Paroles / musique / arrangements
by MICHEL DESGROTTES
Accordion  FRED FANFANT
Chant EMILE VOLEL

ハイチですね、ハイチっぽいと聞こえてはいましたが、Debs からのリリースなのでハイチに共感しているグァドループ音楽家かと思ってしまいました。
が、それにしてもそのアコーディオン(byフレッド・ファファン〜グァドループの鍵盤奏者)&エレキギター(おそらくbyミッシェル・デスグロット自身)が、あまりにも素晴らしく、歌もいかにもシャンソン・クレオールを通過したクルーナー・タイプ(by エミル・ヴォレル)!そしてマルチ器楽奏者(鍵盤&ギター、金管)であり作曲家であるというミッシェル・デスグロット(1925-1993)のアレンジがまたカリブ・クレオールの粋に通じ、本CDがミニ・ジャズ・ムーブメント以前の60年代録音コレクションだとするなら、ヌムール・ジャン=バチストやウェベール・シコーの次くらいに有名であってもおかしくはないわけで(自分のハイチ音楽知識にない人物であるという理由から)、やっぱりこれはハイチっぽいけどグァドループの音楽家だと誤判断してしまった次第。

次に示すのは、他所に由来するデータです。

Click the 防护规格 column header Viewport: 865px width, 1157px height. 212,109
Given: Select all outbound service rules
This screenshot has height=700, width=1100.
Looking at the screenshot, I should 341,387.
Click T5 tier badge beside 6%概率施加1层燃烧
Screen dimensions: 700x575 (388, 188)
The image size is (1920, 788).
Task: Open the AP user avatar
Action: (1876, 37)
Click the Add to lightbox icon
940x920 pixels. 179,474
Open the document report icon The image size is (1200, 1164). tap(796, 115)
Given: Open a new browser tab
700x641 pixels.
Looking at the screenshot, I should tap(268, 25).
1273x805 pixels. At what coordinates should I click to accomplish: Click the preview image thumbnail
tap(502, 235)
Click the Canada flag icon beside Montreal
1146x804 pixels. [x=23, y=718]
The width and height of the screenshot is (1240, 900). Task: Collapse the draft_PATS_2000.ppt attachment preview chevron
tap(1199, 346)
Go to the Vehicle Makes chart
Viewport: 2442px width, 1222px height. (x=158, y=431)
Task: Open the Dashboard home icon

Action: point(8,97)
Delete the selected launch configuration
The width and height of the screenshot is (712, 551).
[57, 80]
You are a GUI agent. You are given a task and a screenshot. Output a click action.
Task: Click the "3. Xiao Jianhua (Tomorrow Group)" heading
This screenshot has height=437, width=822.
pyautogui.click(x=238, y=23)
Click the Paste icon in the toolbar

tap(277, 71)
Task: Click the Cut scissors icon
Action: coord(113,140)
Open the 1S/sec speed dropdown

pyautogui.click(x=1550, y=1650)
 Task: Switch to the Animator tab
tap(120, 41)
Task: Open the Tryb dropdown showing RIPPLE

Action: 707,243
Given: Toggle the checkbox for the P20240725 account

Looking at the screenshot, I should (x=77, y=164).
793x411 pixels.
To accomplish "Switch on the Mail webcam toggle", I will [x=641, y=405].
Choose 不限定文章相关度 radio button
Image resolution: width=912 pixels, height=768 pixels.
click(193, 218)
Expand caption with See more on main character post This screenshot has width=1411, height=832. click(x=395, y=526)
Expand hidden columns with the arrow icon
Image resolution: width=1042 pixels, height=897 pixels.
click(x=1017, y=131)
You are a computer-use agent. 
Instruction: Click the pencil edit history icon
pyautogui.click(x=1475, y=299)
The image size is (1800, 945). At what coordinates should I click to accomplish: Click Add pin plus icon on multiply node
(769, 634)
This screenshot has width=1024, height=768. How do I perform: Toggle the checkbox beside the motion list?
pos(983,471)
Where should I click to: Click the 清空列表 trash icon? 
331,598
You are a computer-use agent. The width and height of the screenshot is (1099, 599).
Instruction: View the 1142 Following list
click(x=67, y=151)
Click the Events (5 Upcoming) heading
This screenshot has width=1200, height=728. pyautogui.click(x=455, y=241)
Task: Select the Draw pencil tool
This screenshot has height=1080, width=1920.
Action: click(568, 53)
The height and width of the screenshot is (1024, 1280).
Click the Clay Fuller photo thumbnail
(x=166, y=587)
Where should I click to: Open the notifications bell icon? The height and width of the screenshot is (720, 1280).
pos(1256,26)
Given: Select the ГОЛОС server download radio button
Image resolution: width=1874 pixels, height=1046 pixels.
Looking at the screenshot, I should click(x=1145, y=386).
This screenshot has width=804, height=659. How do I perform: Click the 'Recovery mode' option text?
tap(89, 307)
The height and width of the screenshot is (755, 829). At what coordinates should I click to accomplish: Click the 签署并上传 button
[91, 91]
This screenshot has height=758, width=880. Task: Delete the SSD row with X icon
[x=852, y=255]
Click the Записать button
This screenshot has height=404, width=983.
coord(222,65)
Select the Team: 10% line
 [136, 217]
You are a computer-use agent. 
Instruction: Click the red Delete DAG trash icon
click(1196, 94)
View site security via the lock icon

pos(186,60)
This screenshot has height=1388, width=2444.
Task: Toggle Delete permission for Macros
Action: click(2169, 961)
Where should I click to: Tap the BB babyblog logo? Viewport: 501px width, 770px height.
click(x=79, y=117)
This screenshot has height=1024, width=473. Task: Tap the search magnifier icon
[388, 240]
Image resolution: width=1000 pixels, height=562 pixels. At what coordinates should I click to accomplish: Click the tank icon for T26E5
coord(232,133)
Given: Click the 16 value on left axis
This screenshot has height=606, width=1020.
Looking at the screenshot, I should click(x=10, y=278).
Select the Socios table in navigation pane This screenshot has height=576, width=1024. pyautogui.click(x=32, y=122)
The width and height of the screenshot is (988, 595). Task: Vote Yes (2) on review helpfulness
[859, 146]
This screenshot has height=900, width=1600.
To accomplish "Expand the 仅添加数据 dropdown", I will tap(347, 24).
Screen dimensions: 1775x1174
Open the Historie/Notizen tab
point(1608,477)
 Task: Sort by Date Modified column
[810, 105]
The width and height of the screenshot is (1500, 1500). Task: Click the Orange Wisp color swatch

が、考えてみれば、当時、ハイチの若手アーティストのアナログを Debs や Disques Jojo といったグァドループのレーベルは結構盛んに出していたし(マスタフル・ダイチとか、ヴァイキングスD’HAITI とか)、その後、調べてみればこのミッシェル・デスグロット、1961年にシングル録音がヒット、一時はヌムールやウェベールの楽団を脅かすほどの人気を得て、ハイチで少しばかり業界的に煙たがられた時期もあったとのこと。そうした中、グァドループに渡り、Disques Jojo あるいは Debs といったグァドループのレーベルで録音することになった? と、察することはできるかも…(同じ仏語圏だし近いし)。 シングルに加えアルバムも残しながら、Debs で専属アレンジャー&器楽奏者として仕事を請け負っていた時期もあったらしく、そんな縁で後年、アンリ・デブス(Debs)が、Debs 録音に加え、今は無き Disques Jojo の音源もまとめて編集リリースしたハイチ音楽家のヴィンテージ録音が、本CDということになるんでしょうね。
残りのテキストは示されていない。